§ Provided information:

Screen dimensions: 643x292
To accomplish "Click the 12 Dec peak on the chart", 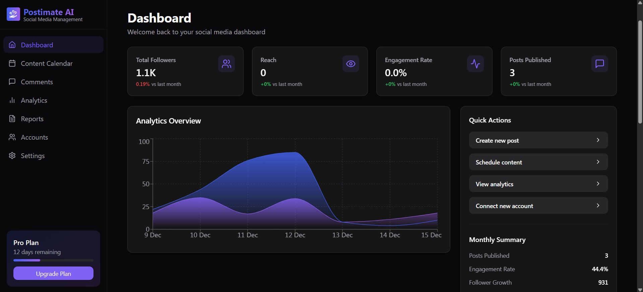I will (x=295, y=153).
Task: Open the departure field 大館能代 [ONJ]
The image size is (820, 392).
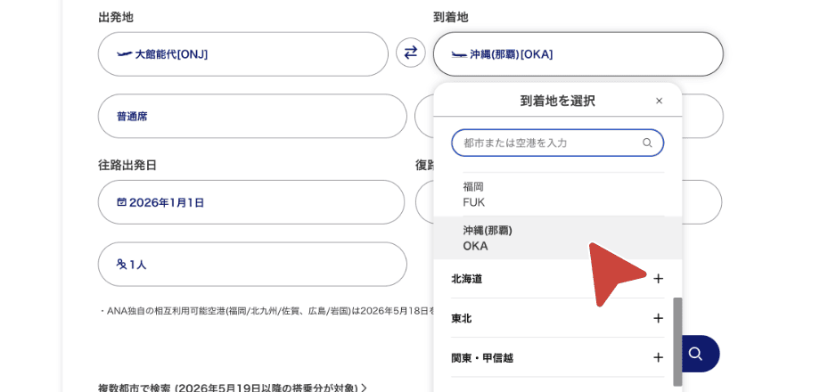Action: click(243, 54)
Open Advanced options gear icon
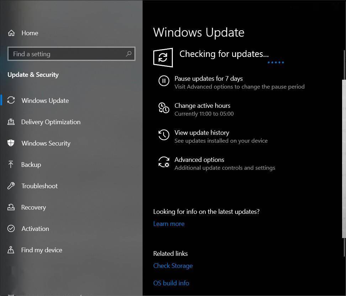Viewport: 346px width, 296px height. pos(164,162)
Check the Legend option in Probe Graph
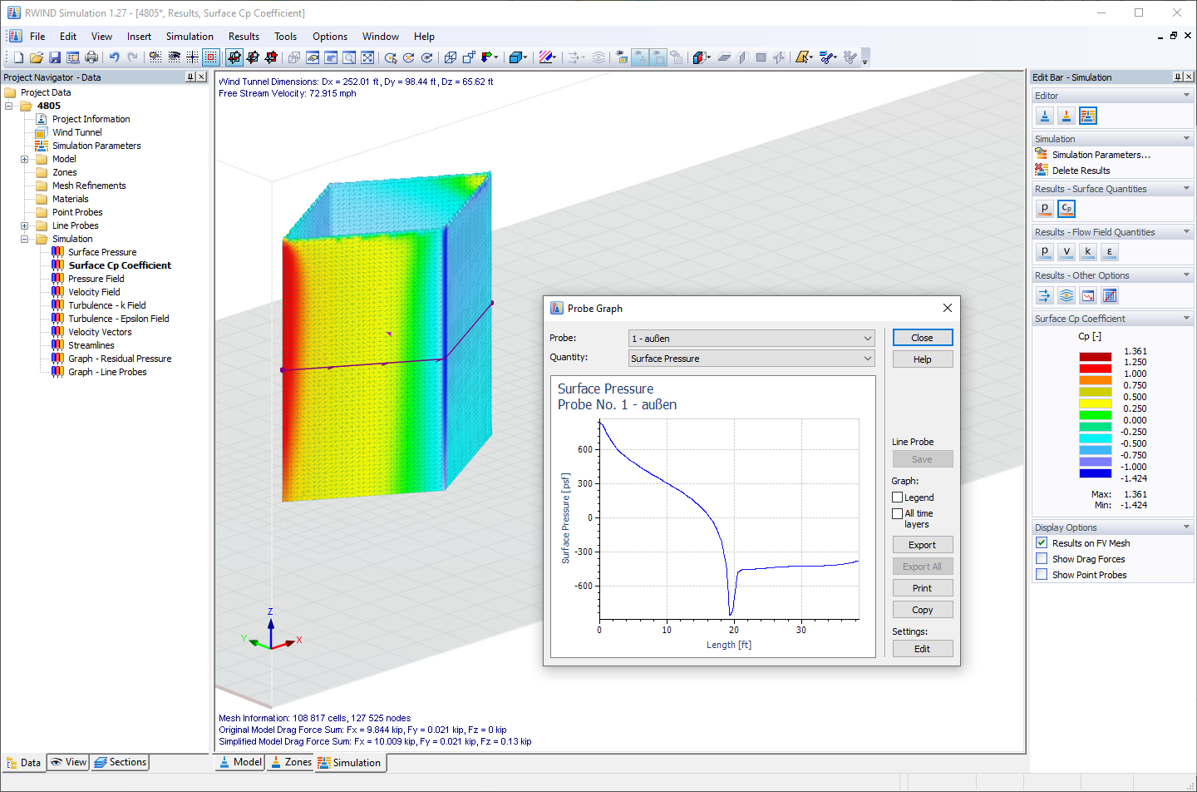 895,497
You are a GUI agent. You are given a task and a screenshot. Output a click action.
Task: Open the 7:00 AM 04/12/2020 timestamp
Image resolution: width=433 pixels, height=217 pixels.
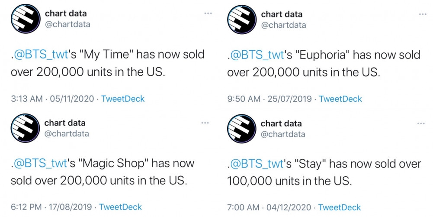coord(269,207)
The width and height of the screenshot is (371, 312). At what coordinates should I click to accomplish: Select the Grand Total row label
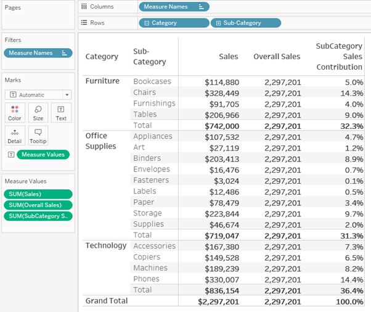tap(105, 301)
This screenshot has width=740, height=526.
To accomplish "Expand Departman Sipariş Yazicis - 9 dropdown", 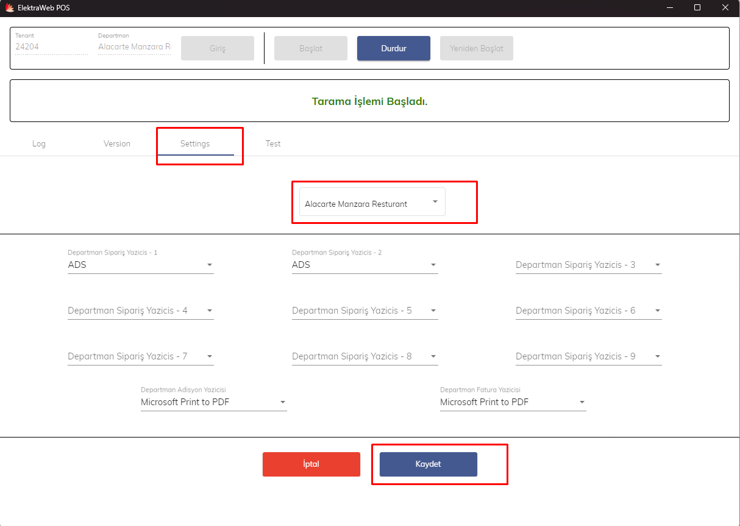I will pyautogui.click(x=588, y=356).
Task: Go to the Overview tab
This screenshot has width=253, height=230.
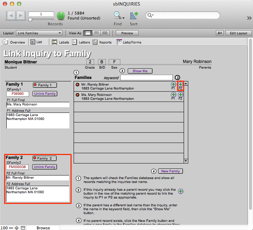Action: coord(14,42)

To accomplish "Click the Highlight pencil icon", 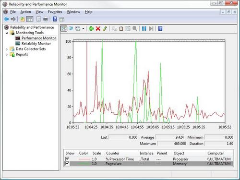I will [105, 29].
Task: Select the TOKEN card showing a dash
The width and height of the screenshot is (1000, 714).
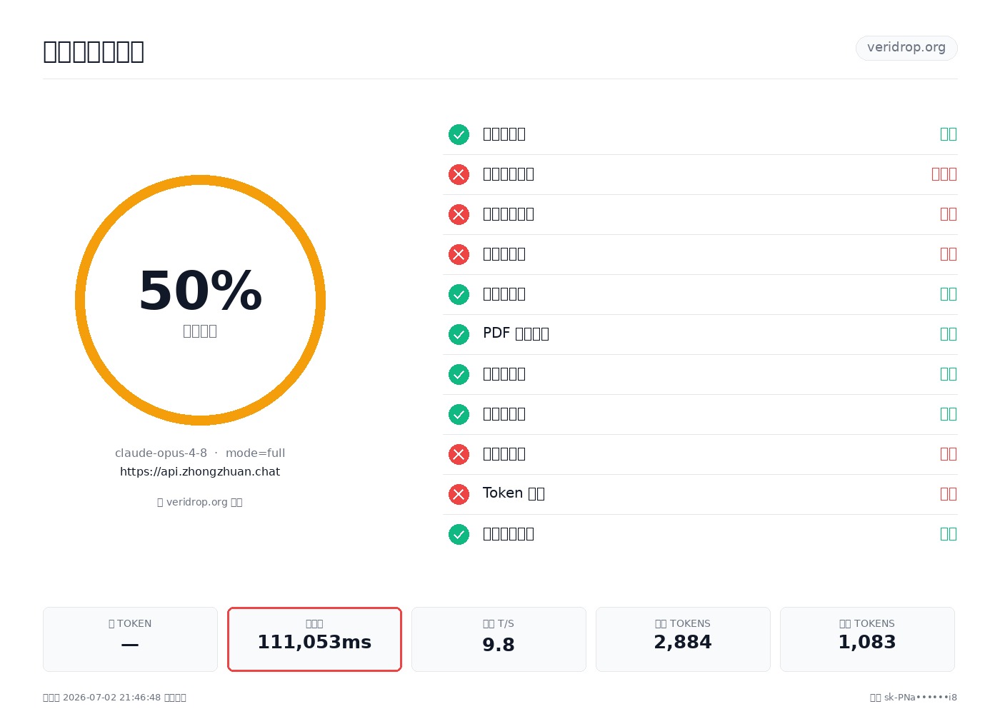Action: pyautogui.click(x=130, y=639)
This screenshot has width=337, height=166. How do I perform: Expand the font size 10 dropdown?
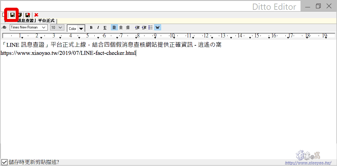61,27
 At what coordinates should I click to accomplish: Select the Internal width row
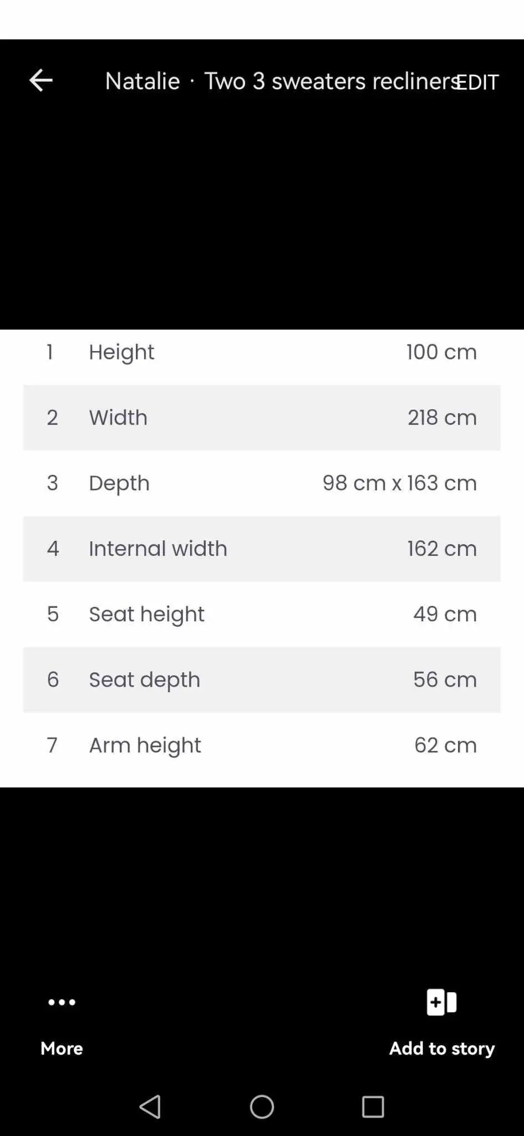click(262, 549)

§ What to do: Pictures are to be omitted. Output verbatim only the lines from the one holding "Internal width row" through the end of the material, both included.

§ Exercise response:
 At what coordinates should I click to accomplish: Select the Internal width row
click(262, 549)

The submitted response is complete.